▶ WORK INSTRUCTION
When duplicating the records beneath this instruction, omit every picture and keep all else exact.
■ ■ ■ ■ ■
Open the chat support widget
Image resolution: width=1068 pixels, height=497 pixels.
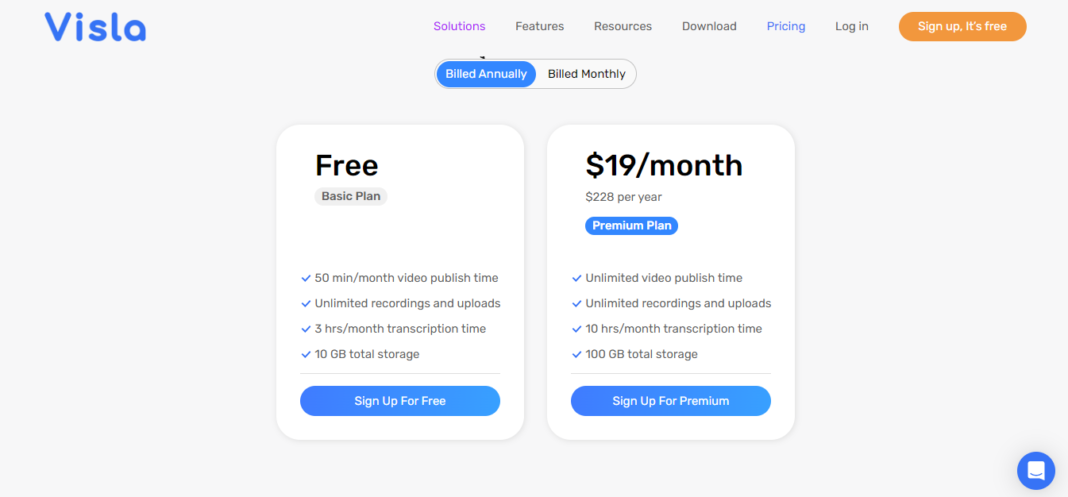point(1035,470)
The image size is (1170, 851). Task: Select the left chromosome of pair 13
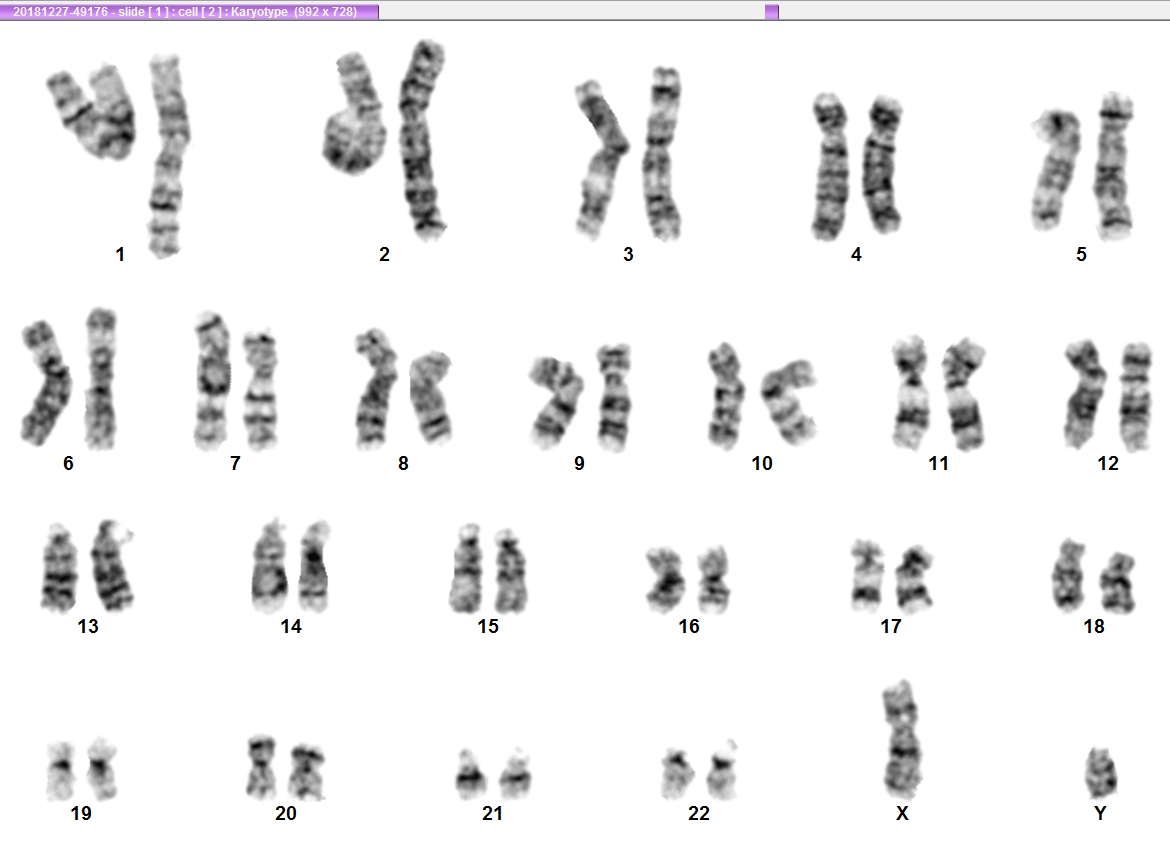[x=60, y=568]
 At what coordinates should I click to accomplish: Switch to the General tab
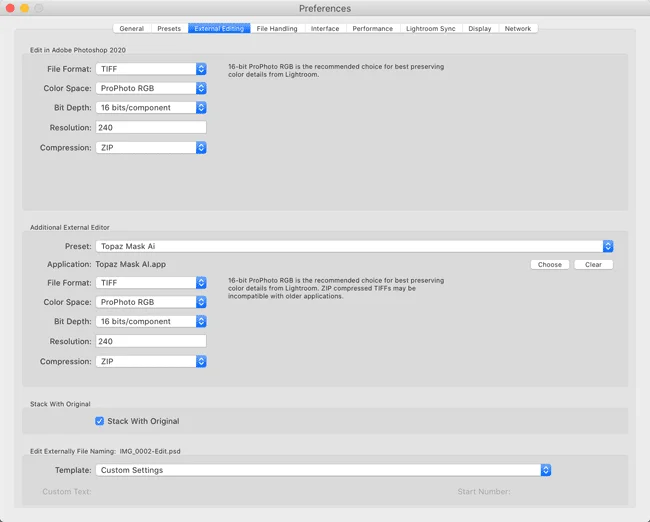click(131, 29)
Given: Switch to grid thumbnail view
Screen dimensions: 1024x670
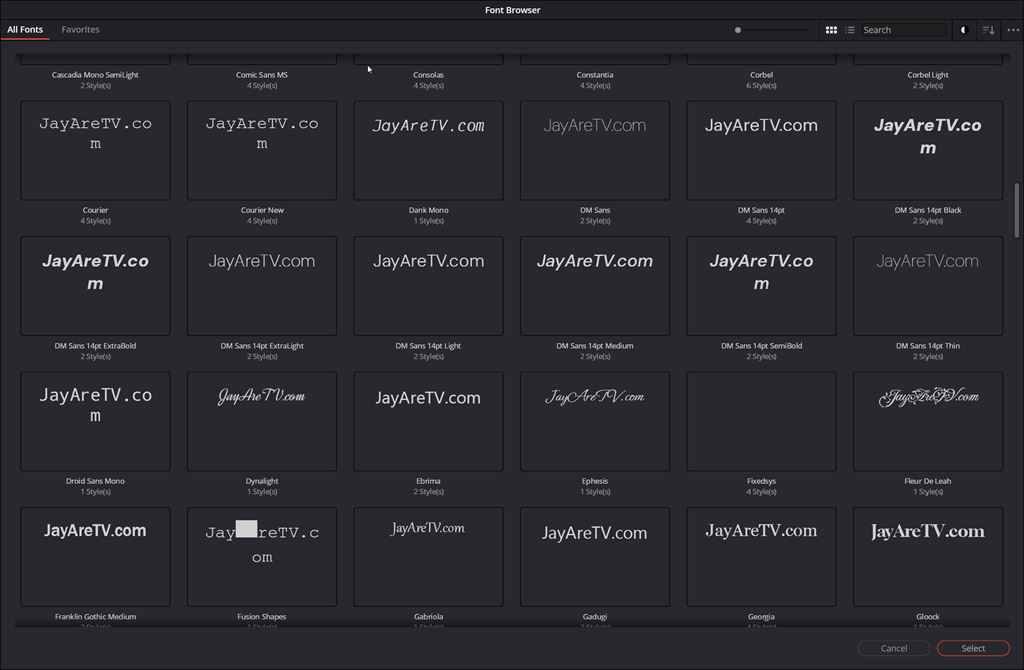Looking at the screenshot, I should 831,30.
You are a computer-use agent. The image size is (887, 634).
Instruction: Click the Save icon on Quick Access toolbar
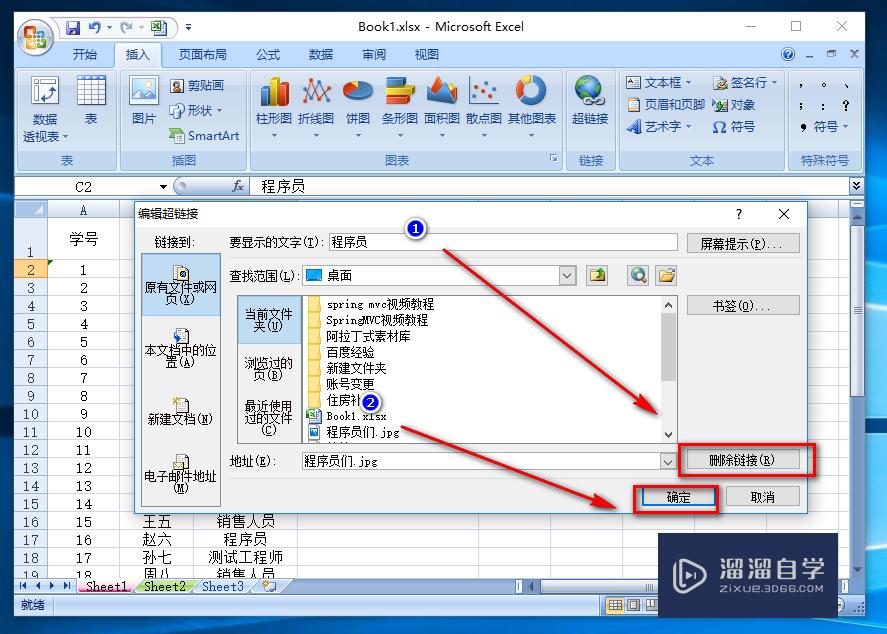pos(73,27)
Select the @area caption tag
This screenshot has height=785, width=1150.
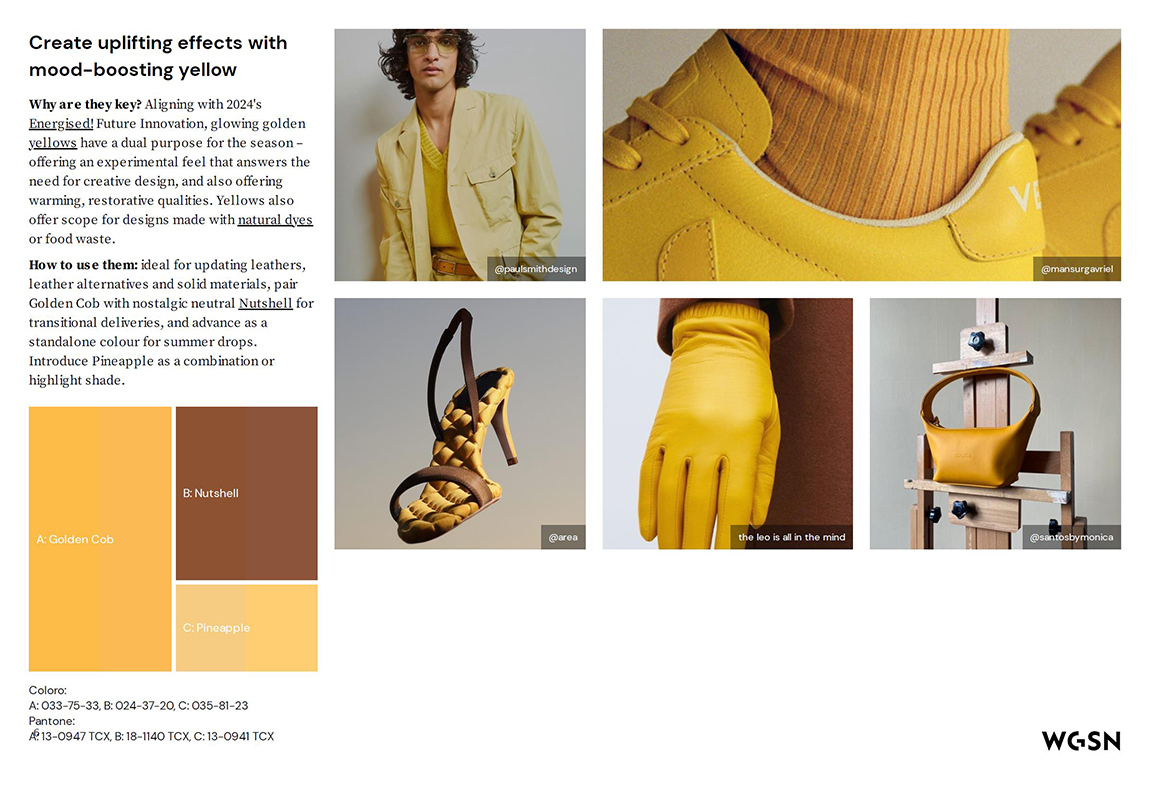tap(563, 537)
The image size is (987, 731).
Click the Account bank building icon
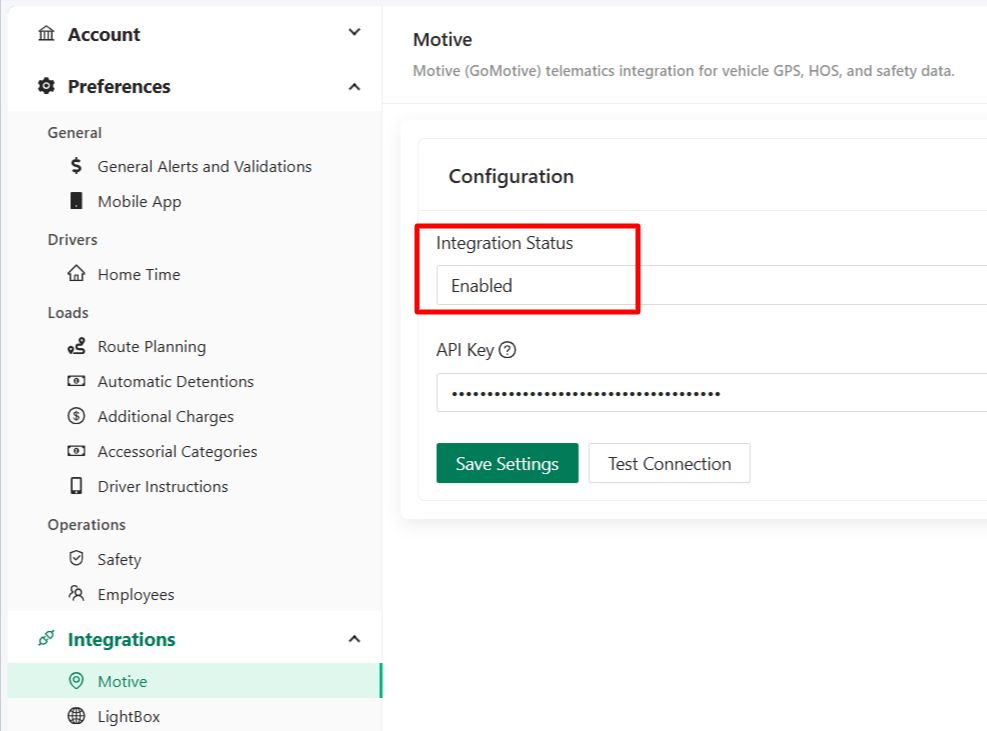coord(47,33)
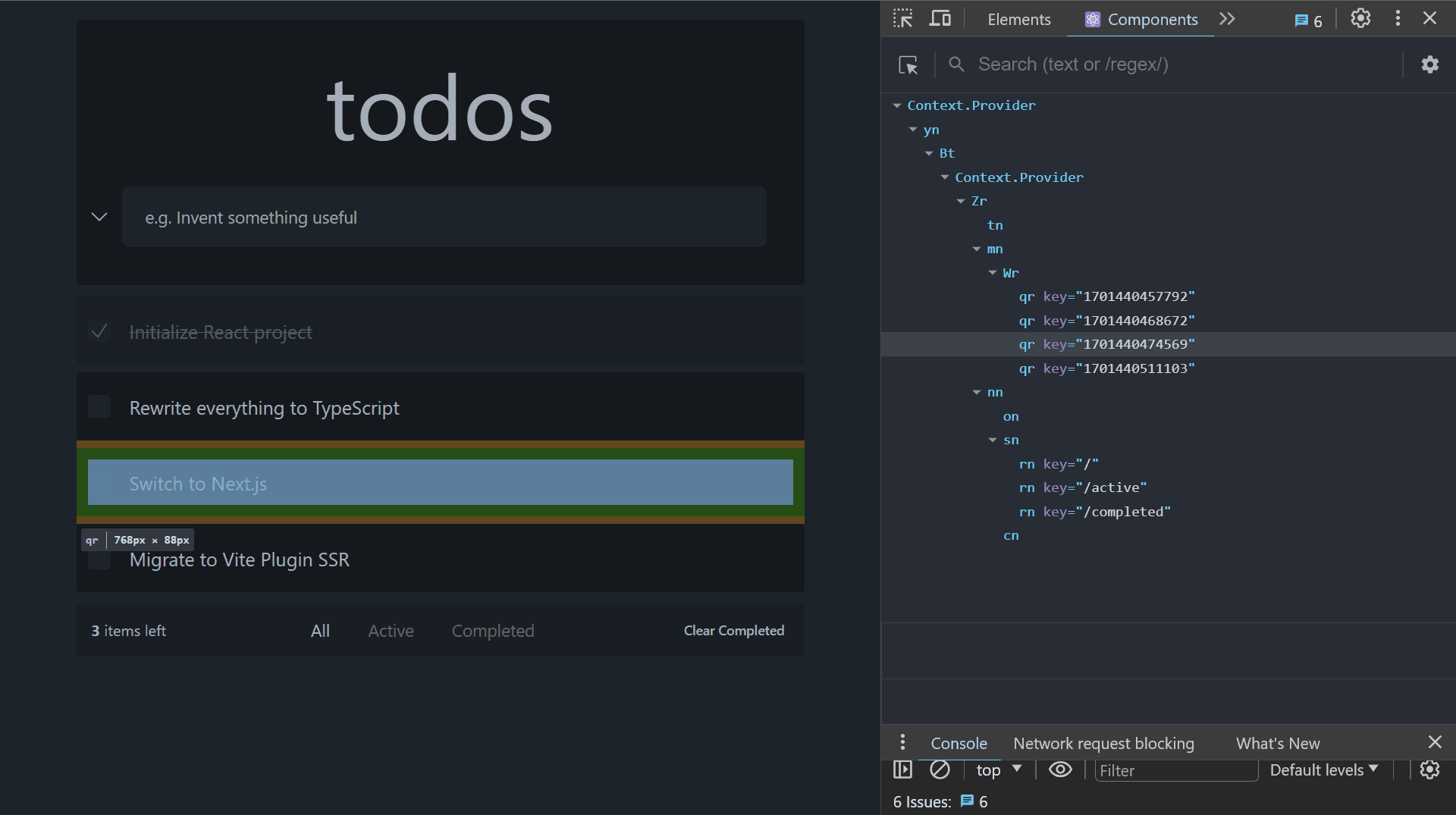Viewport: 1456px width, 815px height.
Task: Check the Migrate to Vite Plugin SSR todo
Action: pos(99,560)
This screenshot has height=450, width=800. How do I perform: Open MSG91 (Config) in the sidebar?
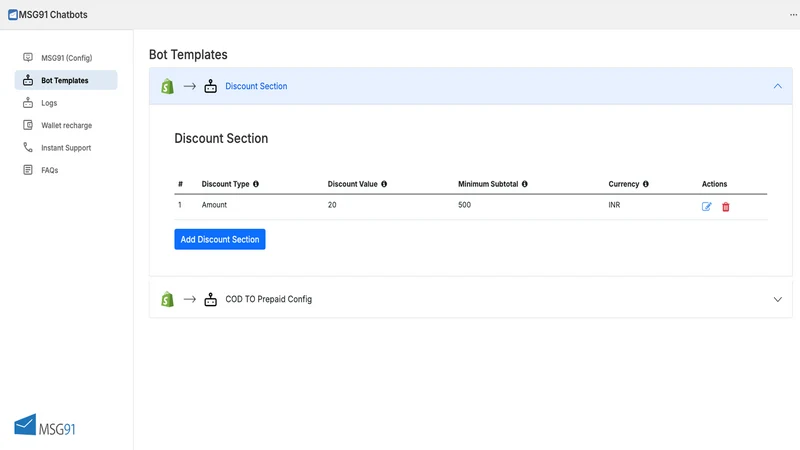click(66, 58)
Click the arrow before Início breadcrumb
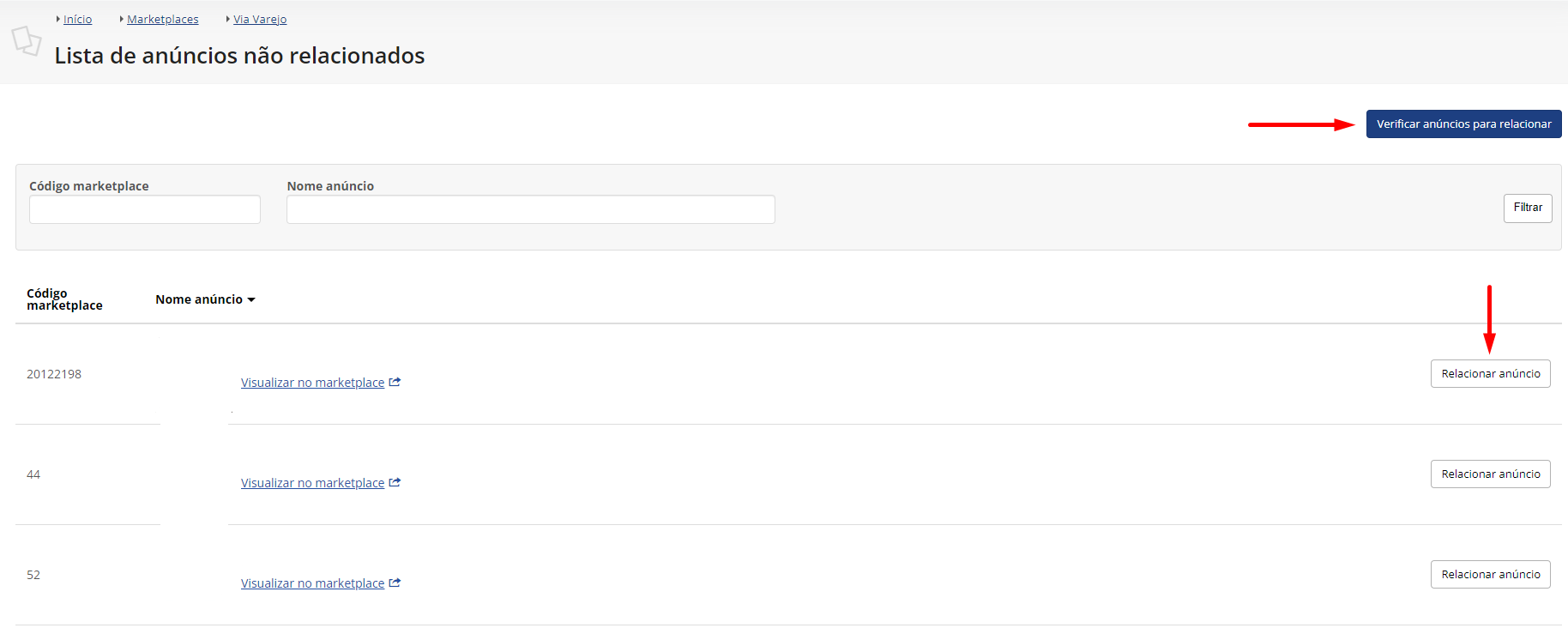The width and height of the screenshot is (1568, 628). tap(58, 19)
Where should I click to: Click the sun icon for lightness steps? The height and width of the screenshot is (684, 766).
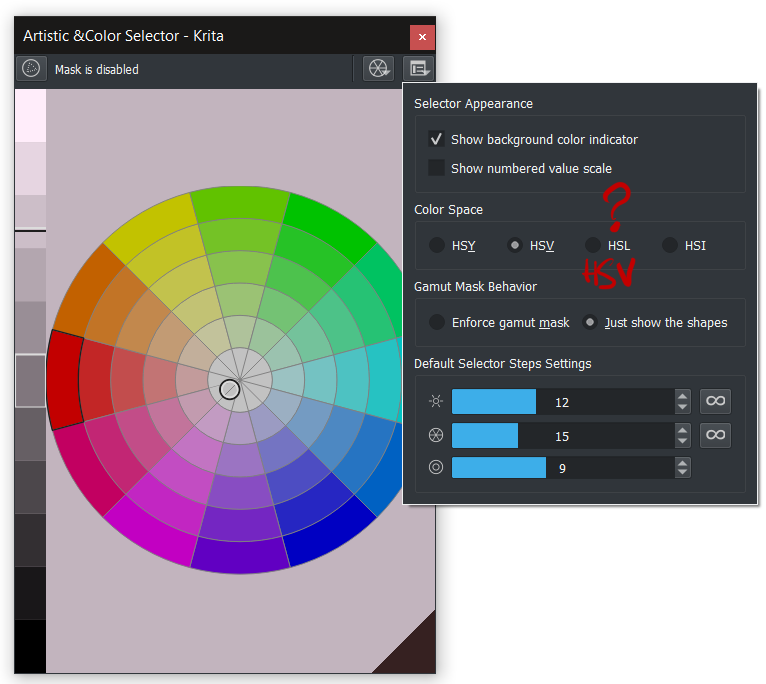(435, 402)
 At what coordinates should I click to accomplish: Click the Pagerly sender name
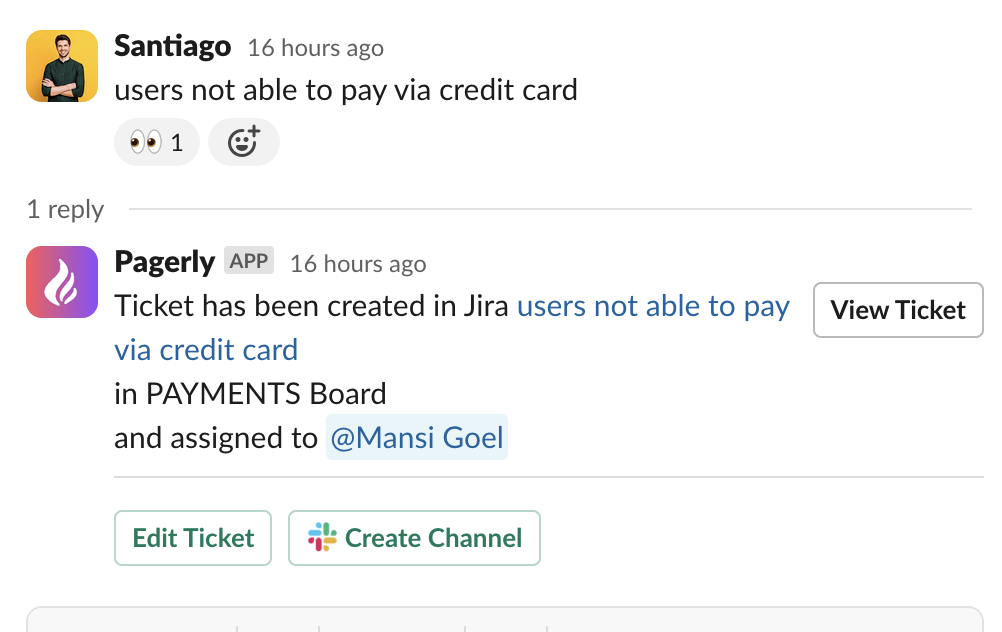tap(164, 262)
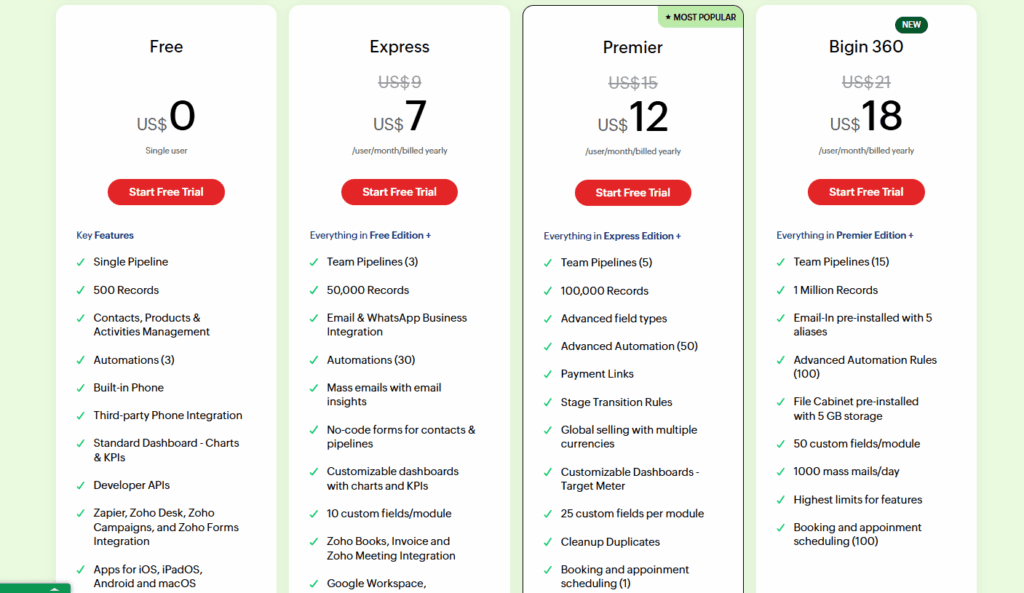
■ ■ ■ ■ ■
▶ REPLY
Open the chat support widget
Image resolution: width=1068 pixels, height=497 pixels.
point(1035,470)
The image size is (1170, 851). Task: Select the left chromosome of pair 13
[x=60, y=568]
 At what coordinates should I click to accomplish: Switch to the General tab
click(131, 29)
Given: Switch to grid thumbnail view
Screen dimensions: 1024x670
Looking at the screenshot, I should 831,30.
You are a computer-use agent. The image size is (887, 634).
Instruction: Click the Save icon on Quick Access toolbar
pos(73,27)
Select the @area caption tag
This screenshot has height=785, width=1150.
tap(563, 537)
The image size is (987, 731).
Click the Account bank building icon
coord(47,33)
Viewport: 1456px width, 815px height.
Task: Check the Migrate to Vite Plugin SSR todo
Action: pos(99,560)
This screenshot has height=450, width=800. How do I perform: Open MSG91 (Config) in the sidebar?
click(66, 58)
Click the arrow before Início breadcrumb
The width and height of the screenshot is (1568, 628). tap(58, 19)
Where should I click to: Click the sun icon for lightness steps? The height and width of the screenshot is (684, 766).
(435, 402)
 At what coordinates should I click to accomplish: Click the Pagerly sender name
tap(164, 262)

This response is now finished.